Секунд тридцать мы слышим только победное басовитое пение дуги, заглушающее шум машин за стенкой.
- Стоп!
Все сбегаются к Кащееву. Перед нами - ровный, необыкновенно красивый шов. Такой получается только при автоматической сварке под слоем флюса. Это победа! Процесс, которым я уже давно только бредил, МОЖЕТ существовать!!!
В лаборатории - настоящий праздник. Мои электронщики горды произведенным эффектом: они занимаются настоящим делом, в чем многие уже начинали сомневаться. Только один человек - я - понимаю, что это только первый шажок новорожденного. Даже не шажок, а просто вдох...

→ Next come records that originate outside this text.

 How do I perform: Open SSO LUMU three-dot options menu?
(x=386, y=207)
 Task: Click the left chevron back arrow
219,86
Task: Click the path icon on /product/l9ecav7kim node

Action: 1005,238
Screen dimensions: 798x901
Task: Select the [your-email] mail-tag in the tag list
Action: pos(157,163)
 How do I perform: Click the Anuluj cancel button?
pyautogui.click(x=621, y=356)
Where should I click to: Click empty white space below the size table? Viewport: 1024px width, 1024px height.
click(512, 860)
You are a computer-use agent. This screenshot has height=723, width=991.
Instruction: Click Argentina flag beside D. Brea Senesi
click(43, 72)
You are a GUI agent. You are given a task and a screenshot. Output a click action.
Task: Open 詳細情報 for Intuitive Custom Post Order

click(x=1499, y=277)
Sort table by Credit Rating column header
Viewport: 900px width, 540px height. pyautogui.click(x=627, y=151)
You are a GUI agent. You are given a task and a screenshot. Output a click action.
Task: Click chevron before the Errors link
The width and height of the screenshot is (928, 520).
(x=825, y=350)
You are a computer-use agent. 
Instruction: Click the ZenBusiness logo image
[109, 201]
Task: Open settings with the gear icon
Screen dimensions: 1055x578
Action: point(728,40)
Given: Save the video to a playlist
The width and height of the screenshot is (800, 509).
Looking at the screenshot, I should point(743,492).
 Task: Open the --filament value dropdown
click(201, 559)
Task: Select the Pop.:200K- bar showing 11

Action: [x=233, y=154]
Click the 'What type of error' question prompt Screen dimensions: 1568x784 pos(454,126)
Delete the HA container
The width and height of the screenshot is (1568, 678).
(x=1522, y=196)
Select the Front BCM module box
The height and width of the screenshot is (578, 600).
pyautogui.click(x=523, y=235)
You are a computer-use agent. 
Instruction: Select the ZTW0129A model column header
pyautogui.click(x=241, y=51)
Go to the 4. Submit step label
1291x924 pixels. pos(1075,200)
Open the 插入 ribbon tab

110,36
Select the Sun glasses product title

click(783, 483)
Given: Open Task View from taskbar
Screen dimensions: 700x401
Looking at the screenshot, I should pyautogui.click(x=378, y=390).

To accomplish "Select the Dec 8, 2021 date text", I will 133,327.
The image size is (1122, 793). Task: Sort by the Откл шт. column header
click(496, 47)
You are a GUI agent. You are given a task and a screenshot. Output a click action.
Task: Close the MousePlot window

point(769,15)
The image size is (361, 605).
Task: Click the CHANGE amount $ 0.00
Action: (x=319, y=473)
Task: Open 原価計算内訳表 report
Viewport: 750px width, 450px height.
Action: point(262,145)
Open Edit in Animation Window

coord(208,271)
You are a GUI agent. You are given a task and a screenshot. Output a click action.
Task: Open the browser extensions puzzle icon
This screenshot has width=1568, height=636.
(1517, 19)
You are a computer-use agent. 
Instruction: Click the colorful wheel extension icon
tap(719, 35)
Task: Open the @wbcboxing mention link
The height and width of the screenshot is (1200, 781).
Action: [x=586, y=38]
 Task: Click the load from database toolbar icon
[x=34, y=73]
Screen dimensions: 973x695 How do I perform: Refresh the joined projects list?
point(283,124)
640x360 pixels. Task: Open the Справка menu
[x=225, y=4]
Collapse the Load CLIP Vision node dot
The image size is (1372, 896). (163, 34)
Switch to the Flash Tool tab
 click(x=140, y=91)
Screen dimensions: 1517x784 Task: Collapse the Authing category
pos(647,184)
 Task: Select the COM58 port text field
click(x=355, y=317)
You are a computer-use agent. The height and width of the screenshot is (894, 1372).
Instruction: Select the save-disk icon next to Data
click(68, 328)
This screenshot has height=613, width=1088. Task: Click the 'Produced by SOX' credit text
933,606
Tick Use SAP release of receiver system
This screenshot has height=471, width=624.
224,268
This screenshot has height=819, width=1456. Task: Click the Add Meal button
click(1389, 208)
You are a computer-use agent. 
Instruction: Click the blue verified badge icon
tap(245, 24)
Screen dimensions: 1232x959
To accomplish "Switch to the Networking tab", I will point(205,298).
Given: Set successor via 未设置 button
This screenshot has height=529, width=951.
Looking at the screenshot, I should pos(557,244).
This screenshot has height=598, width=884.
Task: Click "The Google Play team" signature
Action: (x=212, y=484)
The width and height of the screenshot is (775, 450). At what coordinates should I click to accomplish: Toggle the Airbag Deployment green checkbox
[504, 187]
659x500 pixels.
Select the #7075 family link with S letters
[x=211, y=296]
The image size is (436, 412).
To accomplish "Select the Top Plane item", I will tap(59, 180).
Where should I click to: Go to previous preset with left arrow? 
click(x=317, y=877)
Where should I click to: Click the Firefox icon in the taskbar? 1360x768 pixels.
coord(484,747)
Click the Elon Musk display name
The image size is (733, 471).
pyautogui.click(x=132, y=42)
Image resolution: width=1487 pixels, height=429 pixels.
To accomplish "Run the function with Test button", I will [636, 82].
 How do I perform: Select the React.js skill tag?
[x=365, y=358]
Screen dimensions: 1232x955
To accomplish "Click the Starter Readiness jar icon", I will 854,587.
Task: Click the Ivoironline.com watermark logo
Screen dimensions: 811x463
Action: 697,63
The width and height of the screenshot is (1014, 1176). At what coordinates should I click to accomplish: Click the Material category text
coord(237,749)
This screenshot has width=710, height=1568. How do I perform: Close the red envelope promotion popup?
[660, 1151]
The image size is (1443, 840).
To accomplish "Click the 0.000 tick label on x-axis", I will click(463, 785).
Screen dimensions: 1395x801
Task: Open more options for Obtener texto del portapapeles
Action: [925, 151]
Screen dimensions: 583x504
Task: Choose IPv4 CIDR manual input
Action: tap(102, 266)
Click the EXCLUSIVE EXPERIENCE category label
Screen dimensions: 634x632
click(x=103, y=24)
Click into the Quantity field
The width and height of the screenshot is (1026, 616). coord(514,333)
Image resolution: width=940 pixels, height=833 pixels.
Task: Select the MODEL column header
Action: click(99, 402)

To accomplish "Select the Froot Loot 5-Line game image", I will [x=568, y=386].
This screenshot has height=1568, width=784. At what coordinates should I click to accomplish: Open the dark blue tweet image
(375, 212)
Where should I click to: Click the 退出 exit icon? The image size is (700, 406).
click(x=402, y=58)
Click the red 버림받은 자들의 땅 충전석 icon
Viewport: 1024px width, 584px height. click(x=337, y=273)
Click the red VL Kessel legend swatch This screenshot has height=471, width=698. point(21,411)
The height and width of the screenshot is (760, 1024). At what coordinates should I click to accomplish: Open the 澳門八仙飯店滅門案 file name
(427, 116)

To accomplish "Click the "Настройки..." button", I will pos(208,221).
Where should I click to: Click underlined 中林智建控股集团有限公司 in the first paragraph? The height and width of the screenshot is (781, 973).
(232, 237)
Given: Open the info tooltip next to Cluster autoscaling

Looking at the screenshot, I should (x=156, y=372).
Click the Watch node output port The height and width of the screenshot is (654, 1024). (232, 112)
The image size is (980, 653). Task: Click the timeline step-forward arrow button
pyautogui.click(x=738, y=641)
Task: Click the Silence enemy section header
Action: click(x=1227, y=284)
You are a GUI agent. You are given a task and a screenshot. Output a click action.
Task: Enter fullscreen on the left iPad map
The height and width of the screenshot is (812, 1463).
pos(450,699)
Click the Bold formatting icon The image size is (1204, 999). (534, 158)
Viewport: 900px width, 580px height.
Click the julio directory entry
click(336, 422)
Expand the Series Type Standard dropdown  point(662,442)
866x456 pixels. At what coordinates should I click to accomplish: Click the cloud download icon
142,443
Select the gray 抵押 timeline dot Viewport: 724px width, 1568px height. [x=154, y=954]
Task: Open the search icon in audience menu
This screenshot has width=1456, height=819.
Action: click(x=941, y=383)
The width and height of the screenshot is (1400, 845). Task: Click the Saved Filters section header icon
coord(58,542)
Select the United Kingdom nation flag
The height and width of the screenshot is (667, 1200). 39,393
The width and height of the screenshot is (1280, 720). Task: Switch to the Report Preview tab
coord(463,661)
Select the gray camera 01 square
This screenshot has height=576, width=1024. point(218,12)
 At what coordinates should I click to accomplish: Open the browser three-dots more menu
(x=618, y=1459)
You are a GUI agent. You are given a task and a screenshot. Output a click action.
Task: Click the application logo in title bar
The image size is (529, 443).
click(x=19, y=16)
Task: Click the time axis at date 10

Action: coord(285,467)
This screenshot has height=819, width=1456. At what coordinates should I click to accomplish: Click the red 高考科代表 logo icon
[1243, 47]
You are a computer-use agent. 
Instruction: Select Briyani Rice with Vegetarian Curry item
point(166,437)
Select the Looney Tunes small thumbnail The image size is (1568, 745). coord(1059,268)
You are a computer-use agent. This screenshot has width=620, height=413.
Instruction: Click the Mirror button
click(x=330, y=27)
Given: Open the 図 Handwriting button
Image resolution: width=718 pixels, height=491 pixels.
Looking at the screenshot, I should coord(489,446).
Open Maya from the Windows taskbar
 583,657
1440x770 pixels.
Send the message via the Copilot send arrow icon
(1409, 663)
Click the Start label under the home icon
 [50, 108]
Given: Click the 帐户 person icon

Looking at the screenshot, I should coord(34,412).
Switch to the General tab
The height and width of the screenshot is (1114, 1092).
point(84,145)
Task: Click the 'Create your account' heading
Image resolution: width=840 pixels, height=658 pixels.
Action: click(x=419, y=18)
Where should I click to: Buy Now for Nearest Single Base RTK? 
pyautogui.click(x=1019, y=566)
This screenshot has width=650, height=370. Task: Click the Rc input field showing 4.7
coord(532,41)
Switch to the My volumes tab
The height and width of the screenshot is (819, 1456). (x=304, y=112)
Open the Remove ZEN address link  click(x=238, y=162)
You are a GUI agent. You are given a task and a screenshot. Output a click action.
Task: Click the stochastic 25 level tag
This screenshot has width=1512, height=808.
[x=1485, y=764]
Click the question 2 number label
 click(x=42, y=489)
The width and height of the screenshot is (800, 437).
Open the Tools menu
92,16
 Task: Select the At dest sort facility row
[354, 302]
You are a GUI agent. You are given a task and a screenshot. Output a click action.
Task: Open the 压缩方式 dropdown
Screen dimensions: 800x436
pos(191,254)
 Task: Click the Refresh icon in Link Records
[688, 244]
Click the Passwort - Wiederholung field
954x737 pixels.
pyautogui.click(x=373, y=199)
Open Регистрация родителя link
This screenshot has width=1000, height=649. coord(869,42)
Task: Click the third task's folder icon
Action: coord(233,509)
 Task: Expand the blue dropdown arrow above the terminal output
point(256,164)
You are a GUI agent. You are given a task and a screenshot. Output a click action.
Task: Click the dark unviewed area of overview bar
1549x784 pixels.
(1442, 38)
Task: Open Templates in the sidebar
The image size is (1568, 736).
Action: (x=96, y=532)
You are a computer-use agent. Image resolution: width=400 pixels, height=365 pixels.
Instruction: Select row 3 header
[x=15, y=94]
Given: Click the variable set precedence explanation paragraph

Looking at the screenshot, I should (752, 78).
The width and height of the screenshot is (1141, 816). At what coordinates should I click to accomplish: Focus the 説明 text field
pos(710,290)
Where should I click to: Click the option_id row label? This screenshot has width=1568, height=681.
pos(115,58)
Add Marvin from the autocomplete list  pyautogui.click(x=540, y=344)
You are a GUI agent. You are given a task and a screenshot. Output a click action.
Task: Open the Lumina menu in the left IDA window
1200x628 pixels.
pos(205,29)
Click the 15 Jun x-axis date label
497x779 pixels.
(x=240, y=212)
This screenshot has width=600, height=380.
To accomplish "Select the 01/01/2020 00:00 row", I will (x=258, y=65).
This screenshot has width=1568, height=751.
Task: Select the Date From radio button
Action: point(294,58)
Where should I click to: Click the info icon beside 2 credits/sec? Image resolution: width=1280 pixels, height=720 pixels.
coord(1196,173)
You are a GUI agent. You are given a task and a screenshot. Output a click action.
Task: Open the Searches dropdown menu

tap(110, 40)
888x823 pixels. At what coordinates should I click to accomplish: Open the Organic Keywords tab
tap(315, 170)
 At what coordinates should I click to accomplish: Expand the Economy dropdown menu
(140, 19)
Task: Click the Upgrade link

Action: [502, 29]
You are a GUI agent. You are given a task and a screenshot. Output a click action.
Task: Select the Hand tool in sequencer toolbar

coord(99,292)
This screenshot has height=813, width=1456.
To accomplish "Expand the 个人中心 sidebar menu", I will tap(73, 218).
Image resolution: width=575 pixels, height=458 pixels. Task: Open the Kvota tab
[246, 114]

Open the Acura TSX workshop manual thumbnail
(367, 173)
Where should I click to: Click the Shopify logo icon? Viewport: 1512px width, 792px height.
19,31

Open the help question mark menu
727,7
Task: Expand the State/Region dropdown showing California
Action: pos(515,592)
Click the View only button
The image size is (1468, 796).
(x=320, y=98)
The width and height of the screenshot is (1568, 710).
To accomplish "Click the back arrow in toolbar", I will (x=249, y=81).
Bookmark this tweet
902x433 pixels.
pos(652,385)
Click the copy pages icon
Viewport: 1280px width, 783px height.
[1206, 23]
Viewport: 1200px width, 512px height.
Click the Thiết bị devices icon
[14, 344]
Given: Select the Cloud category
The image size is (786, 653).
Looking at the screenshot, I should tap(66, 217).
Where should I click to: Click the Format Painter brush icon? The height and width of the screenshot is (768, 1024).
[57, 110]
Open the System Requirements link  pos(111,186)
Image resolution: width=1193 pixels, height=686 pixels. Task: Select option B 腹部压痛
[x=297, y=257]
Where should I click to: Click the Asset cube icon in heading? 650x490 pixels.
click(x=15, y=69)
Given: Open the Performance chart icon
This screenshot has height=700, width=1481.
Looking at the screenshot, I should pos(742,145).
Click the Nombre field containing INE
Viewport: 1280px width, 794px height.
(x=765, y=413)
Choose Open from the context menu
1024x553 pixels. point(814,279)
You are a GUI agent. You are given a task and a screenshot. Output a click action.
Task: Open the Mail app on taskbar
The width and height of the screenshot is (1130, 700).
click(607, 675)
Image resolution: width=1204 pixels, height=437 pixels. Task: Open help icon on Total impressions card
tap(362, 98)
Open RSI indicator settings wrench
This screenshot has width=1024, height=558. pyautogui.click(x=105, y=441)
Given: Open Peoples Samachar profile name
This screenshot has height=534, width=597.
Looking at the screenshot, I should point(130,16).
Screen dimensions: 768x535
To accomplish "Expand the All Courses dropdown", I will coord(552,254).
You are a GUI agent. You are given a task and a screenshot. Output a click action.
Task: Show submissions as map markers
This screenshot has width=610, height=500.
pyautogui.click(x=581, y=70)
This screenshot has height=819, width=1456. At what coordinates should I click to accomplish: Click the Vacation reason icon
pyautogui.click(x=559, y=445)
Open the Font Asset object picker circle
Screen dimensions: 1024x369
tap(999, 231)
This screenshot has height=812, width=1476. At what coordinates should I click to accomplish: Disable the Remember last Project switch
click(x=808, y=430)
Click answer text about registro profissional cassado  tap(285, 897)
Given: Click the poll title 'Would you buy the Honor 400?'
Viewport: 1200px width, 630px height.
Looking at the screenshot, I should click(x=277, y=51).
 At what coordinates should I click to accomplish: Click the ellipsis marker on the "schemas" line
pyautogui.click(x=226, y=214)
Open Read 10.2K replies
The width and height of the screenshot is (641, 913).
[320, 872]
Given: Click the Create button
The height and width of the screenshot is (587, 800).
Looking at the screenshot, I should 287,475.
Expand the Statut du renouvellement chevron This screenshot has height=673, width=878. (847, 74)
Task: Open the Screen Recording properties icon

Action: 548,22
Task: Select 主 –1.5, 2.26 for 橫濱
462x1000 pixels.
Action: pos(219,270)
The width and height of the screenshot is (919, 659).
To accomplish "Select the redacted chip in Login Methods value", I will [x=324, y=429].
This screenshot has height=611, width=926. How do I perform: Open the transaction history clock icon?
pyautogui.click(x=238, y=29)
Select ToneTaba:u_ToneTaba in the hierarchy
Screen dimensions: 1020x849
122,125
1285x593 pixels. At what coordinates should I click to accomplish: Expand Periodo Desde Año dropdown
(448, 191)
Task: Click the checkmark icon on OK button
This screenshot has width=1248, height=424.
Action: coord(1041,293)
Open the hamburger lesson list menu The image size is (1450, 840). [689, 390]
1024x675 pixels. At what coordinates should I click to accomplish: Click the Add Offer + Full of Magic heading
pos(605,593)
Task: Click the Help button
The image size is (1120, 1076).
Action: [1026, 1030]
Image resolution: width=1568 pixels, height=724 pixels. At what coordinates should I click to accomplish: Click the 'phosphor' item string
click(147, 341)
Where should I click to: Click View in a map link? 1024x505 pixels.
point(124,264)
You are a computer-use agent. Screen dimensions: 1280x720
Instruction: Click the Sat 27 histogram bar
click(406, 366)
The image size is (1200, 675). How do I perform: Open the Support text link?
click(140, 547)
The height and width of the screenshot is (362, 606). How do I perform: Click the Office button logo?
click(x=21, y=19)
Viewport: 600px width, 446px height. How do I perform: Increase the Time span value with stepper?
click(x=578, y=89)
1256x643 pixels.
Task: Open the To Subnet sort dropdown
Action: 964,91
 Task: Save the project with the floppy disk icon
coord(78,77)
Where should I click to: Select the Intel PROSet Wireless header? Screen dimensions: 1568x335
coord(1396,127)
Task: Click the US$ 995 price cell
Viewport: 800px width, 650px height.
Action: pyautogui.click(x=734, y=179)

Обедаем на десяток минут раньше, и весь обед посвящаем яростному морскому "козлу". Толя Посмитный не "забивает", и я прошу его проявить пленку осциллографа, в изучение которой сразу же углубляюсь вместе с ним, не ожидая конца козлиного побоища. Все чудненько: частота около 300 герц (музыкант определил бы это на слух). Ширина (время) импульса примерно равна времени паузы, но так было задано. Потом их соотношение станет объектом автоматического управления. А вот с напряжением дуги - картинка совершенно дикая. Напряжение на дуге пляшет, совершенно не желая подчиняться впитанным с молоком almamater канонам: быть пропорциональным длине дуги. А ведь по задумке мне постоянно надо знать мгновенную длину дуги: она то и есть главный управляющий фактор, который должен повелевать всякими включениями-выключениями...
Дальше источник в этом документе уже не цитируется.